Per questo il dibattito odierno sul tema della emergenza climatica mi appare come uno inutile stormir di fronde, che quelle almeno fanno poesia, qui nemmeno questo.
Chiacchiericcio politicista privo di ogni possibilità di fare massa critica.
Qualcuno tra loro tenta perfino di buttarla in politica(si fa per dire) additando questo o quel responsabile, ignorando che semmai responsabili lo sono tutti, responsabili – irresponsabili, perché quasi tutti hanno della politica una idea vaga, come di un gioco di posizionamenti.
Quando alcuni si dicevano, o ancora si dicono né di destra né di sinistra, pensavano di essere intelligenti, di saltare a piè pari dalle contraddizioni.
la sciocca idea che si trattava solo di fare il bene dei cittadini, senza conflitti appunto, senza contrasti, senza scelte.
Intendiamoci chi si dice oggi, invece, di destra e di sinistra non è che pesi molto di più.
Solo una parodia più o meno riuscita di antiche e perfino nobili identità ora scorrevoli e provvisorie.
E, provvisoriamente, non a caso vince chi con più coraggio non nega le proprie radici, perfino, come nel caso italiano oggi, le radici peggiori.

• _Cosa farai_:
A: Riscrivi l'estratto da "Qualcuno tra loro" a "le radici peggiori.", mettendo "caricatura" al posto di "parodia".
B: Rispondi alle domande seguenti basandoti sull'estratto.
(i) Che idea della politica hanno quasi tutti?
(ii) Che cosa pensavano di essere coloro che si dicevano né di destra né di sinistra?
(iii) Chi vince, provvisoriamente?
C: Secondo l'estratto, perché i responsabili sono tutti, "responsabili – irresponsabili"? Spiegalo in una o due frasi.

• _Dati forniti_:
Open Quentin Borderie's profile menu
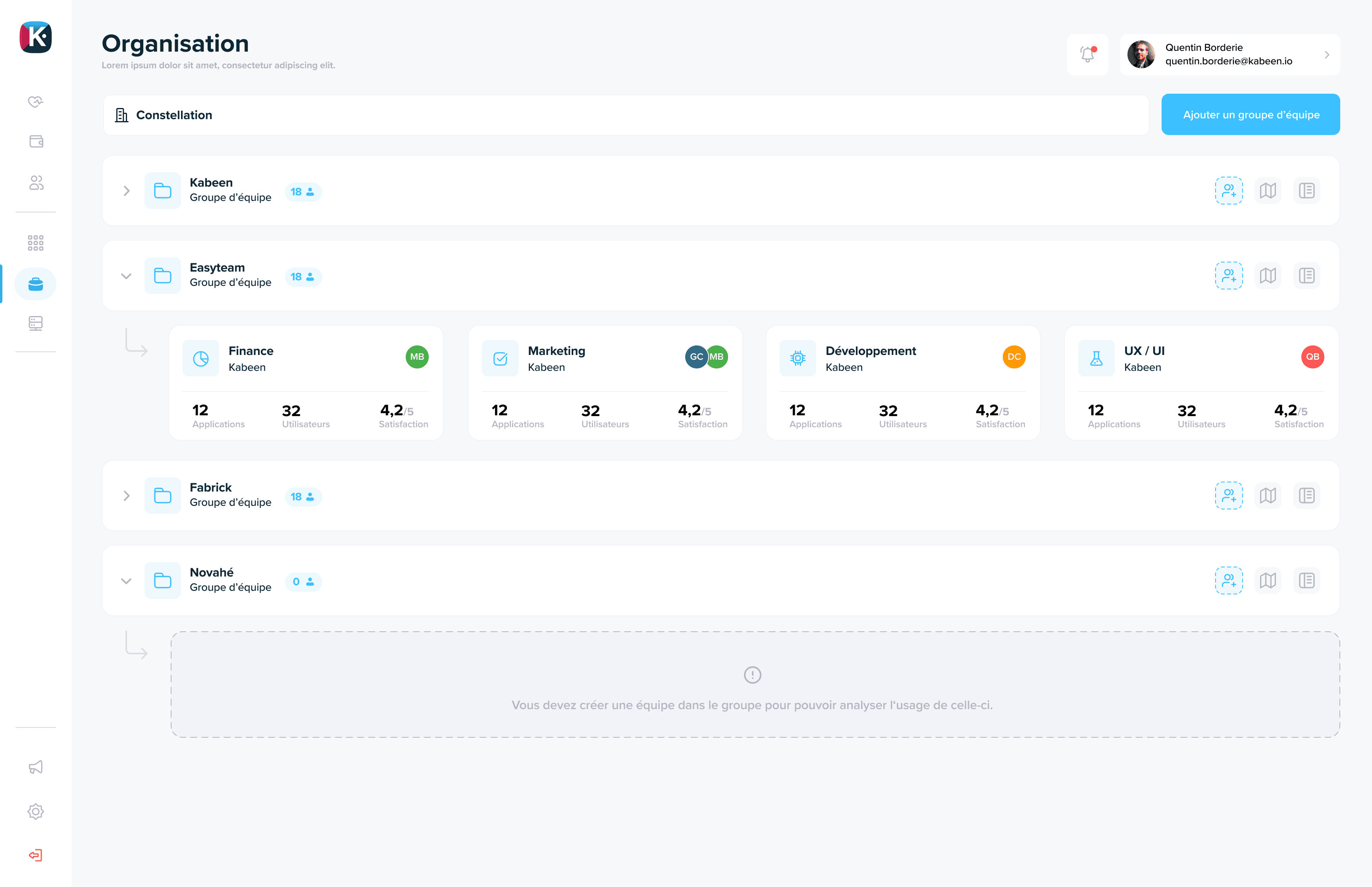Image resolution: width=1372 pixels, height=887 pixels. [x=1229, y=54]
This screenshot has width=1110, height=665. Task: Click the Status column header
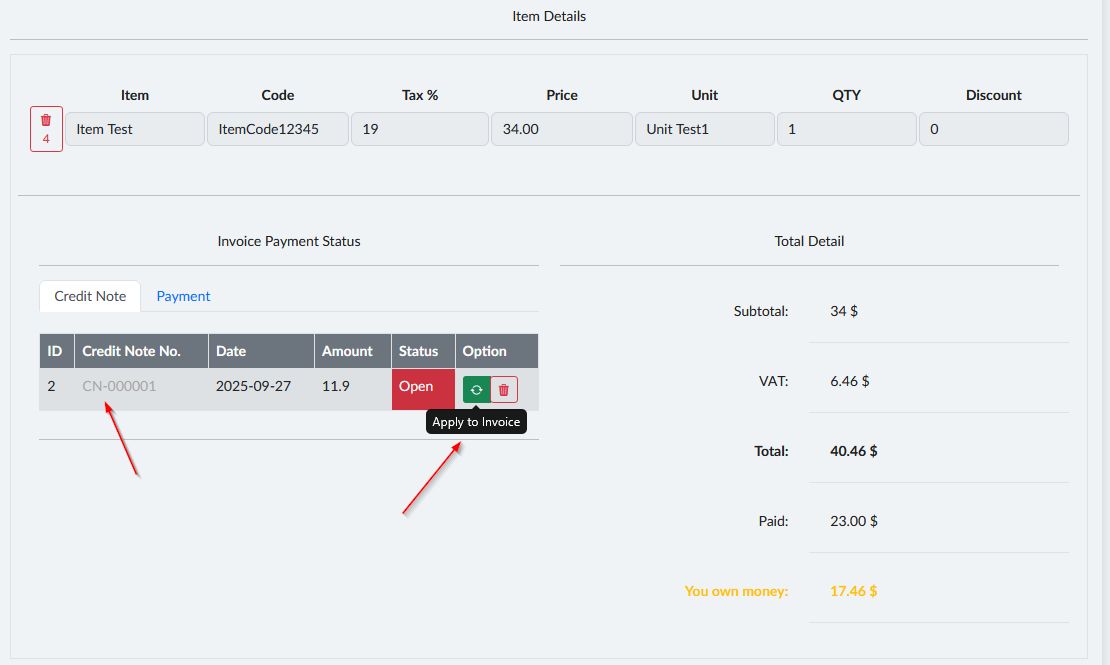(418, 351)
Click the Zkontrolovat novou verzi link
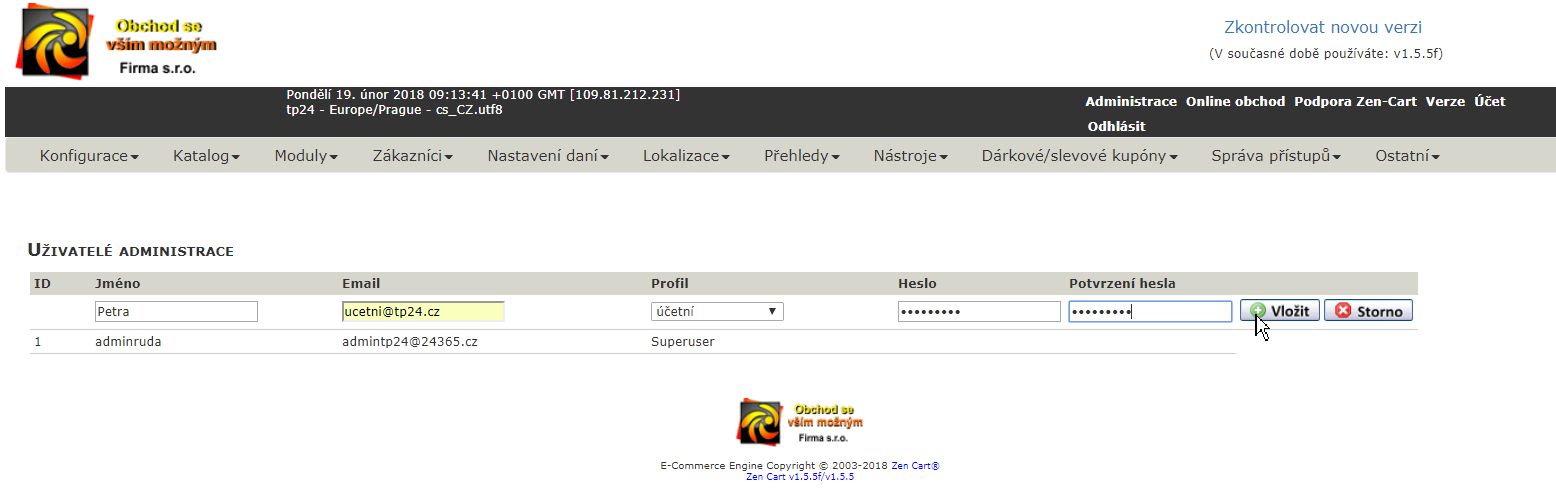This screenshot has height=497, width=1556. 1323,28
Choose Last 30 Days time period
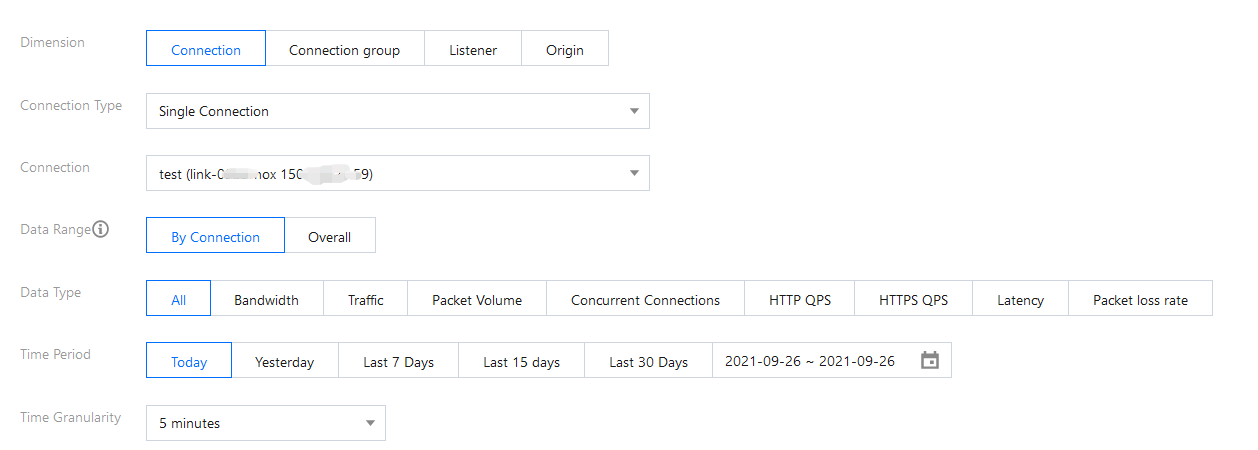Image resolution: width=1258 pixels, height=450 pixels. (648, 361)
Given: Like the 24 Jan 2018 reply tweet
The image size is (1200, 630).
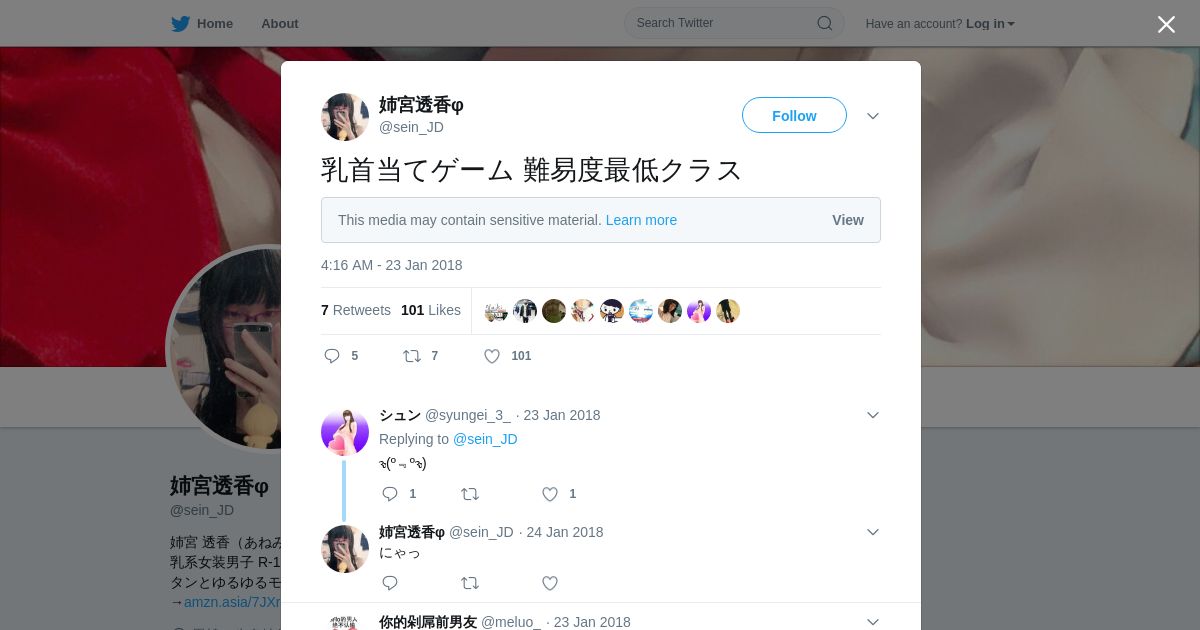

• _Soluzioni degli esercizi_:
A:
Qualcuno tra loro tenta perfino di buttarla in politica(si fa per dire) additando questo o quel responsabile, ignorando che semmai responsabili lo sono tutti, responsabili – irresponsabili, perché quasi tutti hanno della politica una idea vaga, come di un gioco di posizionamenti.
Quando alcuni si dicevano, o ancora si dicono né di destra né di sinistra, pensavano di essere intelligenti, di saltare a piè pari dalle contraddizioni.
la sciocca idea che si trattava solo di fare il bene dei cittadini, senza conflitti appunto, senza contrasti, senza scelte.
Intendiamoci chi si dice oggi, invece, di destra e di sinistra non è che pesi molto di più.
Solo una caricatura più o meno riuscita di antiche e perfino nobili identità ora scorrevoli e provvisorie.
E, provvisoriamente, non a caso vince chi con più coraggio non nega le proprie radici, perfino, come nel caso italiano oggi, le radici peggiori.

B:
(i) Un'idea vaga, come di un gioco di posizionamenti.
(ii) Pensavano di essere intelligenti e di saltare a piè pari dalle contraddizioni.
(iii) Vince chi con più coraggio non nega le proprie radici.

C: Secondo l'estratto, lo sono perché quasi tutti hanno della politica un'idea vaga, come di un gioco di posizionamenti.